■ **SEZIONE DEL TESTO**:

***

La corsa senza quartiere all’avocado. Il lato oscuro dell’oro verde

 

CITTÀ DEL MESSICO – “Da oggi si cambia. Basta con mais e fagioli, limoni e arance. D’ora in poi solo aguacates!“.

Piegati sul terreno e allungati verso gli alberi carichi di frutta, i contadini restarono in silenzio.

L’uomo che imbracciava l’Ak-47, il cuervo de chivo, l’arma più amata dai narcos, non ammetteva repliche.

Era venuto il momento tanto atteso.

Di lì a sei mesi gli interi Stati Uniti avrebbero smesso di lavorare, si sarebbero riversati nelle loro case, avrebbero esteso gli inviti a amici e parenti, le stanze si sarebbero trasformate in sale multischermo per assistere al Super Bowl, l’avvenimento sportivo più sentito per decine di milioni di americani.

In patria e all’estero.

La finale del football made in Usa, quella che assegna il titolo dei Campioni.

***

■ **MATERIALE FORNITO**:
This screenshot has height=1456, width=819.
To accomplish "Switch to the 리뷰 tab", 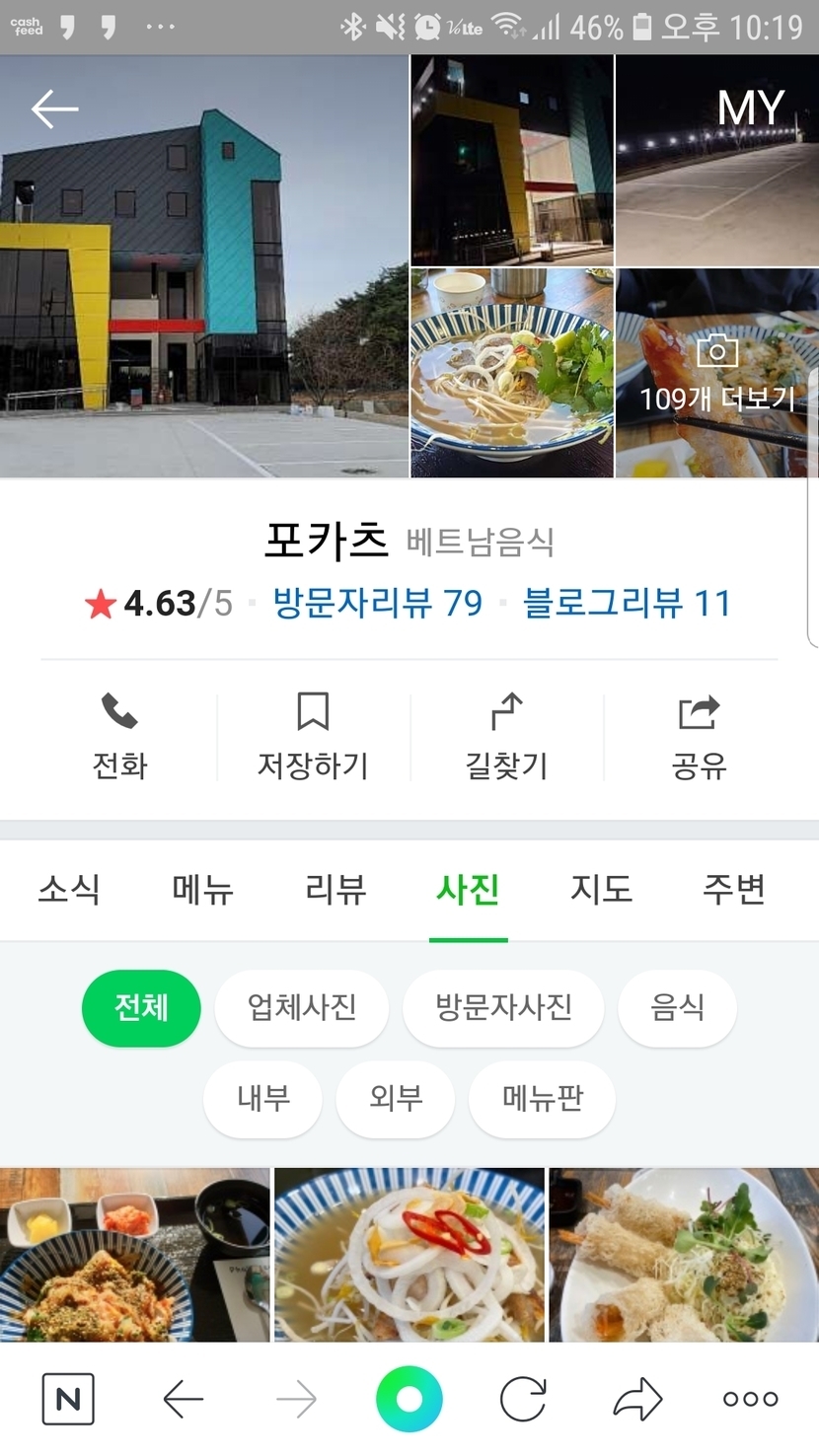I will pos(335,890).
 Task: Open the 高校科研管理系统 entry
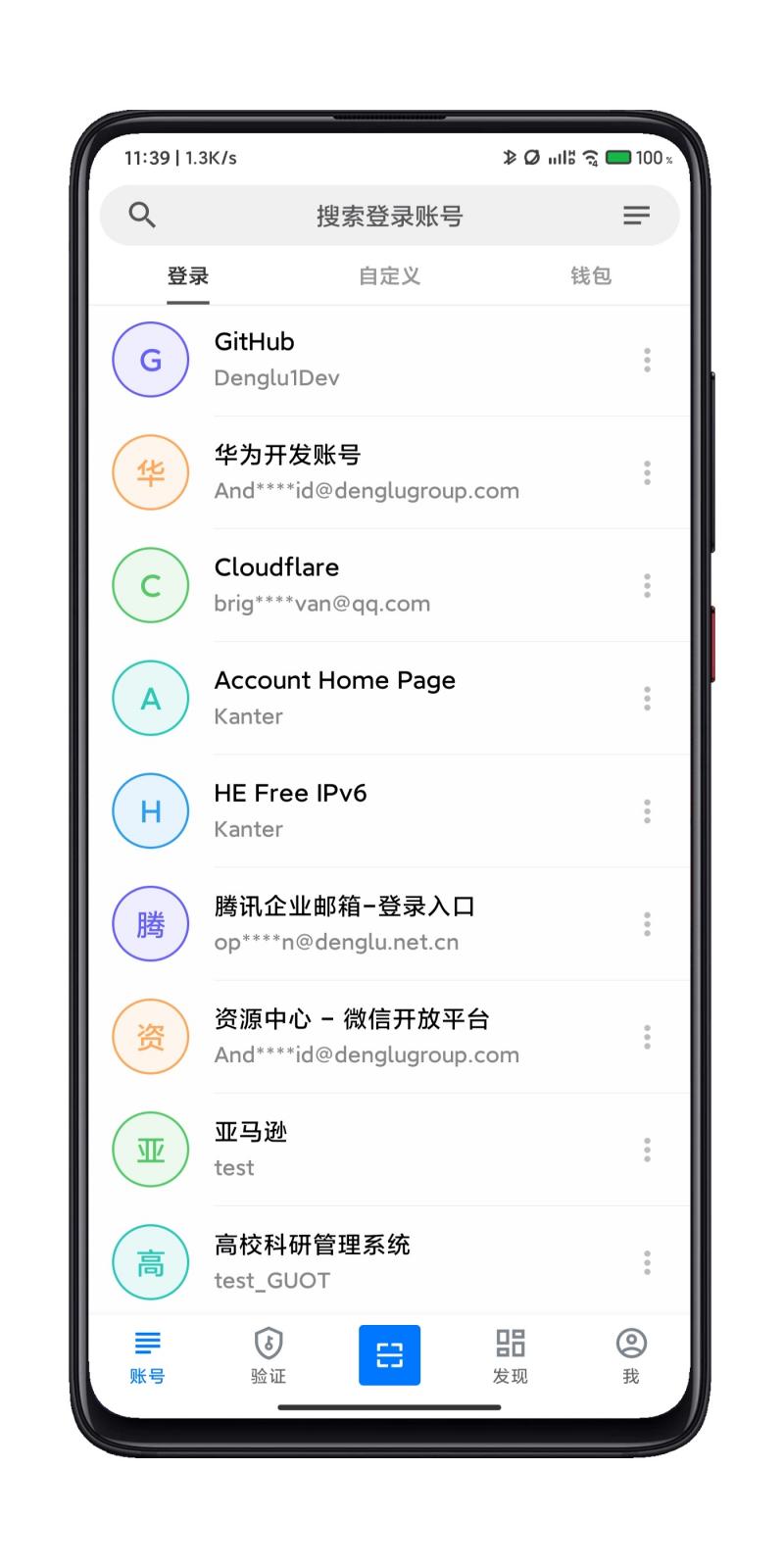pyautogui.click(x=372, y=1261)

***

■ **ISTRUZIONE**:
Riporti testualmente dall'articolo sull'avocado tutto ciò che va da "Di lì a sei" giù fino a "titolo dei Campioni.". Il materiale non ha alcun ruolo in questo compito.

■ **RISPOSTA**:
Di lì a sei mesi gli interi Stati Uniti avrebbero smesso di lavorare, si sarebbero riversati nelle loro case, avrebbero esteso gli inviti a amici e parenti, le stanze si sarebbero trasformate in sale multischermo per assistere al Super Bowl, l’avvenimento sportivo più sentito per decine di milioni di americani.

In patria e all’estero.

La finale del football made in Usa, quella che assegna il titolo dei Campioni.